6 Suprising Facts About Childhood Pneumonia

Everything you need to know about childhood pneumonia

UNICEF Indonesia
Baiq Yulianti and Septian
UNICEF/2020/Arimacs Wilander
31 January 2020

Pneumonia is an acute respiratory infection of the lungs. It doesn’t have one single cause – it can develop from either bacteria, viruses or fungi in the air. When a child is infected, his or her lungs are filled with fluid and it becomes difficult to breathe. The other symptoms include fever, cough, and wheezing.

Here are a few surprising facts about childhood pneumonia you should know about.


1. Pneumonia kills more children than any other infectious disease

Globally, over 800,000 children under five die from pneumonia every year. In Indonesia, more than 19,000 children under five died from pneumonia in 2018. That’s more than 2 children every hour.


2. Pneumonia is contagious

Pneumonia is contagious and can be spread in several ways. It can be spread through airborne particles (from cough or sneeze), through blood, especially during and shortly after birth, or from contaminated surfaces.


3. Around 50% of childhood pneumonia deaths are associated with air pollution

A healthy immune system usually protects the body from infectious agents, but there are many factors that weaken the body’s protection, in children this includes air pollution.

Outdoor air pollution is a risk to children, especially with growing rates of urbanization in high-burden pneumonia countries. But indoor air pollution – generated by unclean fuels for cooking and heating – poses a greater global threat. Indoor pollution contributes to 62 per cent of air pollution-related child pneumonia deaths.


4. Studies show that improved handwashing with soap reduces the risk of pneumonia by up to 50%

Pneumonia can be prevented in the first place by increasing protective measures, such as adequate nutrition, and by reducing risk factors like air pollution (which makes the lungs more vulnerable to infection) and using good hygiene practices.

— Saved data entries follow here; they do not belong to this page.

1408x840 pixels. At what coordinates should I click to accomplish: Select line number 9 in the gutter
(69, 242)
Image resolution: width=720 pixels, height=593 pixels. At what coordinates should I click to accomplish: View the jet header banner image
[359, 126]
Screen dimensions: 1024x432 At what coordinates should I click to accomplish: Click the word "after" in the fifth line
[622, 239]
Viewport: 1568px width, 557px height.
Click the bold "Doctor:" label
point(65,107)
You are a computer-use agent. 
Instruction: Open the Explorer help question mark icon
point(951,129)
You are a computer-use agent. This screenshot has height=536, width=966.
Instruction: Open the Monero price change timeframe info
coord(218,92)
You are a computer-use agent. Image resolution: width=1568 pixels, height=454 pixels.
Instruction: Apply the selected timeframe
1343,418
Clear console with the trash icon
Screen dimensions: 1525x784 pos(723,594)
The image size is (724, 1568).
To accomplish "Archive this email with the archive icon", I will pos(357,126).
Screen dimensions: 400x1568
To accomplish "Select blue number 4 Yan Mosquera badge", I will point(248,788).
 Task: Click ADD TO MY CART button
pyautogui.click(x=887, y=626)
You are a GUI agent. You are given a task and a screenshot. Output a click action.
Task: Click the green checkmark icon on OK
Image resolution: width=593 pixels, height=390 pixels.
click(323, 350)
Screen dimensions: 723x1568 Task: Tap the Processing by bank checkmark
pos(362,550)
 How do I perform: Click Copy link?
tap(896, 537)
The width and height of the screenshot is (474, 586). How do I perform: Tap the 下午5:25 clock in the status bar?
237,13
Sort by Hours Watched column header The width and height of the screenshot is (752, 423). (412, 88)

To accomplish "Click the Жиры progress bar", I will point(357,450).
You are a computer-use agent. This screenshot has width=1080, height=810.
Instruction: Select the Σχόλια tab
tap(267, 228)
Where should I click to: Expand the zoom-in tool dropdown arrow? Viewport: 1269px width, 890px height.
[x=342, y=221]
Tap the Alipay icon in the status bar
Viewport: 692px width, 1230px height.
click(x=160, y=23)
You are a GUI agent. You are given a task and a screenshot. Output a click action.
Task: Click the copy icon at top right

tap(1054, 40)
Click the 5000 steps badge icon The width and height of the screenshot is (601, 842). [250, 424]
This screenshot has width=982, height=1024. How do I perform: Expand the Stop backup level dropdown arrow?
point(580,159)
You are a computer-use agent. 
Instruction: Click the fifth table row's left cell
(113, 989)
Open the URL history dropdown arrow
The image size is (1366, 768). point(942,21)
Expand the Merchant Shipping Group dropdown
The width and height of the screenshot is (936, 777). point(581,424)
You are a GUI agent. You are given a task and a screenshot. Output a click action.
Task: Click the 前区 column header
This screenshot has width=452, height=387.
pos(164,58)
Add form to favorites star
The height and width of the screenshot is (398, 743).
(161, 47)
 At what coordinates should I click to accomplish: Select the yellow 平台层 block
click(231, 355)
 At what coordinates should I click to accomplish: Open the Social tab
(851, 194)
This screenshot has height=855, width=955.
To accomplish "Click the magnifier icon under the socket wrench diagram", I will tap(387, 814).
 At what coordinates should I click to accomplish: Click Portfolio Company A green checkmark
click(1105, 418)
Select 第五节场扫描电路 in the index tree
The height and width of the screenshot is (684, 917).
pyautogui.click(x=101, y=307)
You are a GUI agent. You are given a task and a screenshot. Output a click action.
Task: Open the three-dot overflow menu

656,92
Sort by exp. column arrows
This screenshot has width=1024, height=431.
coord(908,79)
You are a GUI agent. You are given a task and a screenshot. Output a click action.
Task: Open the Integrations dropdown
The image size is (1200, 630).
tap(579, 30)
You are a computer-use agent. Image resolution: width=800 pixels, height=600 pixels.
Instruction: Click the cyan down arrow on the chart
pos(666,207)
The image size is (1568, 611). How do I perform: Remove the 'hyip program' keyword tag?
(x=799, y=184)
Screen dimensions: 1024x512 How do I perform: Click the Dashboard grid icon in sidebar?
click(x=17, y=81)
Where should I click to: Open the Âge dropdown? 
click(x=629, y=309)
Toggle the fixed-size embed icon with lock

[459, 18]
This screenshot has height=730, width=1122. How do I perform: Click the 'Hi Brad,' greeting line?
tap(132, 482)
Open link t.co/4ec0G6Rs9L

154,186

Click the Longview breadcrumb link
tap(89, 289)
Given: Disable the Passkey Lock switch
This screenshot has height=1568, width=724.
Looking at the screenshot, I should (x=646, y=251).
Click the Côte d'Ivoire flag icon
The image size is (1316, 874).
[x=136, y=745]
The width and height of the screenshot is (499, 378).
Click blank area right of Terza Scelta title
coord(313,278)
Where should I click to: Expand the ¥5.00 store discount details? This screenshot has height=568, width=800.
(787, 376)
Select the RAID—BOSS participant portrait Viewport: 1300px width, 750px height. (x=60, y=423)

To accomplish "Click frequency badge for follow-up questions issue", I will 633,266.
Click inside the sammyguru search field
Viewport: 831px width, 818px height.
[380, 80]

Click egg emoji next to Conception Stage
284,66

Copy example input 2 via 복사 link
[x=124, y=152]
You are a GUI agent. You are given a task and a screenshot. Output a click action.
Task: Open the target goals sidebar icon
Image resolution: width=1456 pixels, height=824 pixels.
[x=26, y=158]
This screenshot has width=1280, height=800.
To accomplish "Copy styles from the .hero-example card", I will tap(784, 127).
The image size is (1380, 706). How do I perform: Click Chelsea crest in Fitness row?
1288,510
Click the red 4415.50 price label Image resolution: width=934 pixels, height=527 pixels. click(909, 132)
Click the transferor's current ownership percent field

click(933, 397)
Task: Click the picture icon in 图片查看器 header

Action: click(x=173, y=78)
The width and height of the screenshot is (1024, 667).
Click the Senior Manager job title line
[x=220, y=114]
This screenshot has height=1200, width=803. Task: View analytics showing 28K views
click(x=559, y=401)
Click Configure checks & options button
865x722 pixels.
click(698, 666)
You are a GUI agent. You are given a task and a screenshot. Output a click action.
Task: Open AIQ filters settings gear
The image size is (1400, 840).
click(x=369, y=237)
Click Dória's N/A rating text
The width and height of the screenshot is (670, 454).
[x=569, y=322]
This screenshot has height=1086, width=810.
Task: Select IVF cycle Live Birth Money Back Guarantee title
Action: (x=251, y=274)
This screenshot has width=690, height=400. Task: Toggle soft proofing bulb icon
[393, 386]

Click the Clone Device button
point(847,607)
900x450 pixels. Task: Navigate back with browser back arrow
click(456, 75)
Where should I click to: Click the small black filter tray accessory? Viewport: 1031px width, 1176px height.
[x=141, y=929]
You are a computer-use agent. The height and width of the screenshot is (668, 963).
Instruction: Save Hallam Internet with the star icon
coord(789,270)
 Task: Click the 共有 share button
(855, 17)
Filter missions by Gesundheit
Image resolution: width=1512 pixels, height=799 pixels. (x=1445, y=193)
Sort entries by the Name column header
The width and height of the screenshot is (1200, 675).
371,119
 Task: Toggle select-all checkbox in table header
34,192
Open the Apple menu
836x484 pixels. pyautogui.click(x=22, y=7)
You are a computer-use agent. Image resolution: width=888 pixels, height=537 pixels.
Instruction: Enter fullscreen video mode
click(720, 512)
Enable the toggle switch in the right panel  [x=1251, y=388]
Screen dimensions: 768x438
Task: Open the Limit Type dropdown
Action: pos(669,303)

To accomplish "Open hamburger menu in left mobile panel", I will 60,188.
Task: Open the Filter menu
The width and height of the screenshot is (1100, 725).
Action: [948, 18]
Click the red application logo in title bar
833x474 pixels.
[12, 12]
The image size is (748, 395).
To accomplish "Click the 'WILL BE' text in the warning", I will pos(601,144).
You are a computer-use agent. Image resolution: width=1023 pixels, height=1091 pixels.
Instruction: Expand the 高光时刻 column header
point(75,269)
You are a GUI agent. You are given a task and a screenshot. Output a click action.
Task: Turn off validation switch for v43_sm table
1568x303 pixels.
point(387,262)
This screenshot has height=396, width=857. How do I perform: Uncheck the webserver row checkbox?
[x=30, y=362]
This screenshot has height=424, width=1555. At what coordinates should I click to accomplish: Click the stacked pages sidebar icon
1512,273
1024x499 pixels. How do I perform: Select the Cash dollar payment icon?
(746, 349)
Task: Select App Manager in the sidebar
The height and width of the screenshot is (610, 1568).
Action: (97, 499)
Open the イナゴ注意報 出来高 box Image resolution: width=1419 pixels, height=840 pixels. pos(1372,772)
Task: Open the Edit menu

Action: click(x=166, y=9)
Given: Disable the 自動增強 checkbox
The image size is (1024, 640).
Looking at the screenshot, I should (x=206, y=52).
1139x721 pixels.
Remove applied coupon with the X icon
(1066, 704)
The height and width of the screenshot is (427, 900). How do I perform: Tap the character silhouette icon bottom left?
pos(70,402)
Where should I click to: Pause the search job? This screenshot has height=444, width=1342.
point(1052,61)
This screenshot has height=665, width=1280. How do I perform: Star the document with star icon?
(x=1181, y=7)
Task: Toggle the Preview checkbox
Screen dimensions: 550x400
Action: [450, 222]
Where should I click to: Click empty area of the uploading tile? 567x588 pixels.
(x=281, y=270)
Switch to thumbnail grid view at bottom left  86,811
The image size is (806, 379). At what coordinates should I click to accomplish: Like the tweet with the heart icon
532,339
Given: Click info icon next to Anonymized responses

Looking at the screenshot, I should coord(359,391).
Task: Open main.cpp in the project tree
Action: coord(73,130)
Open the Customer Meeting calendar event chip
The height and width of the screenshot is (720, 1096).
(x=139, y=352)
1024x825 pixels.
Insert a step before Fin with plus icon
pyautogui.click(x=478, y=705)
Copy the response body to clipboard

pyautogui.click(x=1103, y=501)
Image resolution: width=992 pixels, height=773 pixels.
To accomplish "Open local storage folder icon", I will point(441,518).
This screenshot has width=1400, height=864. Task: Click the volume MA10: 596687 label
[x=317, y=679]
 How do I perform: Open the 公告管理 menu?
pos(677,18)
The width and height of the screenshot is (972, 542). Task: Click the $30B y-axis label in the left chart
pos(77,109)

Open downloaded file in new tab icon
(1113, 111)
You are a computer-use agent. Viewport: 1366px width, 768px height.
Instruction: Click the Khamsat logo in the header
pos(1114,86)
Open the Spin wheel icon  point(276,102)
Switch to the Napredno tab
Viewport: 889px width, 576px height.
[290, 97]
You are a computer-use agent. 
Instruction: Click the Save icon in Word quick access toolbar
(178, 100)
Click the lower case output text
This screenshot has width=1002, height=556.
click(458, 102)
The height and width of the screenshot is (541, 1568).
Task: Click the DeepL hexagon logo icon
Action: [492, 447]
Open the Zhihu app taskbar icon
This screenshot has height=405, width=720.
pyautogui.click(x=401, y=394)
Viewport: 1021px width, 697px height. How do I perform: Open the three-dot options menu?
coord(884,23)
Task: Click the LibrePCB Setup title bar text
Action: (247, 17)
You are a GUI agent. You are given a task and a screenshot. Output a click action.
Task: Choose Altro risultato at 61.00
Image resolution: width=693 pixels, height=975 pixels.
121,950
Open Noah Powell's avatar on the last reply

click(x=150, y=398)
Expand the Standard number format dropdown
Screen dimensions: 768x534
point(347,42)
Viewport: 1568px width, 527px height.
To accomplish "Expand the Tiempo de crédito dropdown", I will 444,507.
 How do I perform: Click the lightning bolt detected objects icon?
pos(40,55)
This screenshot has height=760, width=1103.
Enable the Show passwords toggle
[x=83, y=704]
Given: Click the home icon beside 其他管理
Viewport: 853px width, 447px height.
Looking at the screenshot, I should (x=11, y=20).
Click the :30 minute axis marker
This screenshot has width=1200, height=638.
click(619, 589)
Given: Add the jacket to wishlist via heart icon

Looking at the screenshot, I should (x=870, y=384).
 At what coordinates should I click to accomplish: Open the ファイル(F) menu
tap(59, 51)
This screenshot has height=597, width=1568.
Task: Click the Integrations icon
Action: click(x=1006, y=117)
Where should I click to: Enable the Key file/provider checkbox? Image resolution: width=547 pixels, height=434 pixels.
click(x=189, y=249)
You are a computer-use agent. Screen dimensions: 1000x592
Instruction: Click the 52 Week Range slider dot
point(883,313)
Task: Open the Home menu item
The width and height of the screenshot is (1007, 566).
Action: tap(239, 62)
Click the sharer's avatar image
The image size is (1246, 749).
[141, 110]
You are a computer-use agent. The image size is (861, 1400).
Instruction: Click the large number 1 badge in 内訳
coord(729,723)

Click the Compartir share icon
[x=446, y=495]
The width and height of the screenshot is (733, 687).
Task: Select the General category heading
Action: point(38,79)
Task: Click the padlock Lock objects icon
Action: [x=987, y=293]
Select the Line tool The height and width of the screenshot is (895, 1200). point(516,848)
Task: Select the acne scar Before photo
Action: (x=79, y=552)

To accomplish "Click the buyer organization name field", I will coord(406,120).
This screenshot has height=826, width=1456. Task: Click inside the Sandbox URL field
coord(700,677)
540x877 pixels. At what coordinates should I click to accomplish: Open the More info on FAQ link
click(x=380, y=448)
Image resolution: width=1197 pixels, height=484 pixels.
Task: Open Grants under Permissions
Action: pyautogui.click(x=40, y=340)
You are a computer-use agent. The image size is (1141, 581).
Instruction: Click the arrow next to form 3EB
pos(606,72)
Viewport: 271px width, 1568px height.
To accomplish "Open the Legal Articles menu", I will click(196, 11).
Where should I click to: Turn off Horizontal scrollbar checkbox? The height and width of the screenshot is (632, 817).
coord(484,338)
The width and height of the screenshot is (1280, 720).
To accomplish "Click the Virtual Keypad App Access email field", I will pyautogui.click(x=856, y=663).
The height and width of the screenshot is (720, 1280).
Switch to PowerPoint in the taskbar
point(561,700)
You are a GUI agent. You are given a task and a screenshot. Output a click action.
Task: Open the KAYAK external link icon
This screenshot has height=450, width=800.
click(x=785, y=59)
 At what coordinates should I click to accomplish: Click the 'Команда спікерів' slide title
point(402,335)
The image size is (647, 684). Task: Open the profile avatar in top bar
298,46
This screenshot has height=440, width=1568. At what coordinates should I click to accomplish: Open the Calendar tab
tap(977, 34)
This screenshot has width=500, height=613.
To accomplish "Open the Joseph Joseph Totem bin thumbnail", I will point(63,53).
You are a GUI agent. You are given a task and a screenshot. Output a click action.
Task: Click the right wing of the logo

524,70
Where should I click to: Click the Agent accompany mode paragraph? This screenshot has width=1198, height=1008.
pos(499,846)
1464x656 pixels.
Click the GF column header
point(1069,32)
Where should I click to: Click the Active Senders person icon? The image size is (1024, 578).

Improved handwashing with soap reduces the risk of pneumonia by up to 50 per cent by lowering exposure to bacteria. In Indonesia, 64% of the population had basic hand washing facilities in 2017.


5. Breastfeeding helps prevent pneumonia

Exclusive breastfeeding for the first six months of life is an effective way to protect children from pneumonia and other infectious disease. Breast milk makes a baby’s immune system stronger.


6. Vaccines can prevent pneumonia deaths

Almost all deaths from pneumonia are preventable. The most effective way to protect children from pneumonia is immunization, specifically immunization against Hib, pneumococcus, measles and whopping cough (pertussis).

In Indonesia, DTP3 and Hib3 vaccine coverage among 1-year-old per 2018 were both 79%. Indonesia has set a target of scalling up PCV by 2024 to reach all of the 5 millions babies born each year.